- **JOB**
Rewrite the lines below, changing every "GUI agent" to "desktop agent" and leaving everything else as it is.

[Element lookup lines]
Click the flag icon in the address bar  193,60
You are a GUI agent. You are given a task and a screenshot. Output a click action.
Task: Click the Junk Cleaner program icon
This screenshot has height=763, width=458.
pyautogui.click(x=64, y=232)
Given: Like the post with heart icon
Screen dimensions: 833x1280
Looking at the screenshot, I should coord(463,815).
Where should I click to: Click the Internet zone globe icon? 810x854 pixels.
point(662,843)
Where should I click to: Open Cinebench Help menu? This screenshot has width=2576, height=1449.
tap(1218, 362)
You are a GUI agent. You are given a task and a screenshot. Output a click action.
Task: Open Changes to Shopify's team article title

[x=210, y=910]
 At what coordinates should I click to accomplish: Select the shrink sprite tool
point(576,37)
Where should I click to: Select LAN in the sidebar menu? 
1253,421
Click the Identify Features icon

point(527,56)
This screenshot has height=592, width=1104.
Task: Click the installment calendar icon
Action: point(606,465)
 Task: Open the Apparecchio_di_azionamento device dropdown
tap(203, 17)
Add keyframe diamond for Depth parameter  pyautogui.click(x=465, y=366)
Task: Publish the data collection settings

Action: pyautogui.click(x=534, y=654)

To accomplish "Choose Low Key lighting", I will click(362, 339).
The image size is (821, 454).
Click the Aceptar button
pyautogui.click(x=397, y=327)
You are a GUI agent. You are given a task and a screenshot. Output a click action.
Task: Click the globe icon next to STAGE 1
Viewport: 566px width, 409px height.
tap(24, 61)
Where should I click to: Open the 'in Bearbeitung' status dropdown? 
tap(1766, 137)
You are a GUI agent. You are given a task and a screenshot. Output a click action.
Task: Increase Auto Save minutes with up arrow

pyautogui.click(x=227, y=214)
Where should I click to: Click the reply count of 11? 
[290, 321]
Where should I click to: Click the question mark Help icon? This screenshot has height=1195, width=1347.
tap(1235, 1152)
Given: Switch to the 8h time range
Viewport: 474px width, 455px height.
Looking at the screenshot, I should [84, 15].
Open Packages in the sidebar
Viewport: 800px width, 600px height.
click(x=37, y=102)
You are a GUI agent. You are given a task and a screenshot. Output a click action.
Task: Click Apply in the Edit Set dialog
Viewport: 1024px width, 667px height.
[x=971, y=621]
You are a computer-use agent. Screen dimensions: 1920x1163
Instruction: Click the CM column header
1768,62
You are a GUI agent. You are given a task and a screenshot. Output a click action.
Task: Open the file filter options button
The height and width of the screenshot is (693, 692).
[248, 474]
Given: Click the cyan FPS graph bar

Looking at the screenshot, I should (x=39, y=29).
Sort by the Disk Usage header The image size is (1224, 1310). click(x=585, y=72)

- **COMPLETE RESPONSE**
Click the flag icon in the address bar  193,60
You are a desktop agent. You are given a task and a screenshot. Output a click action.
Task: Click the Junk Cleaner program icon
This screenshot has height=763, width=458.
pyautogui.click(x=64, y=232)
Given: Like the post with heart icon
Screen dimensions: 833x1280
Looking at the screenshot, I should coord(463,815).
Where should I click to: Click the Internet zone globe icon? 810x854 pixels.
point(662,843)
Where should I click to: Open Cinebench Help menu? This screenshot has width=2576, height=1449.
tap(1218, 362)
You are a desktop agent. You are given a task and a screenshot. Output a click action.
Task: Open Changes to Shopify's team article title

[x=210, y=910]
 At what coordinates should I click to accomplish: Select the shrink sprite tool
point(576,37)
Where should I click to: Select LAN in the sidebar menu? 
1253,421
Click the Identify Features icon

point(527,56)
This screenshot has height=592, width=1104.
Task: Click the installment calendar icon
Action: point(606,465)
 Task: Open the Apparecchio_di_azionamento device dropdown
tap(203, 17)
Add keyframe diamond for Depth parameter  pyautogui.click(x=465, y=366)
Task: Publish the data collection settings

Action: pyautogui.click(x=534, y=654)

To accomplish "Choose Low Key lighting", I will click(362, 339).
The image size is (821, 454).
Click the Aceptar button
pyautogui.click(x=397, y=327)
You are a desktop agent. You are given a task and a screenshot. Output a click action.
Task: Click the globe icon next to STAGE 1
Viewport: 566px width, 409px height.
tap(24, 61)
Where should I click to: Open the 'in Bearbeitung' status dropdown? 
tap(1766, 137)
You are a desktop agent. You are given a task and a screenshot. Output a click action.
Task: Increase Auto Save minutes with up arrow

pyautogui.click(x=227, y=214)
Where should I click to: Click the reply count of 11? 
[290, 321]
Where should I click to: Click the question mark Help icon? This screenshot has height=1195, width=1347.
tap(1235, 1152)
Given: Switch to the 8h time range
Viewport: 474px width, 455px height.
Looking at the screenshot, I should [84, 15].
Open Packages in the sidebar
Viewport: 800px width, 600px height.
click(x=37, y=102)
You are a desktop agent. You are given a task and a screenshot. Output a click action.
Task: Click Apply in the Edit Set dialog
Viewport: 1024px width, 667px height.
[x=971, y=621]
You are a computer-use agent. Screen dimensions: 1920x1163
Instruction: Click the CM column header
1768,62
You are a desktop agent. You are given a task and a screenshot. Output a click action.
Task: Open the file filter options button
The height and width of the screenshot is (693, 692).
[248, 474]
Given: Click the cyan FPS graph bar

Looking at the screenshot, I should (x=39, y=29).
Sort by the Disk Usage header The image size is (1224, 1310). click(x=585, y=72)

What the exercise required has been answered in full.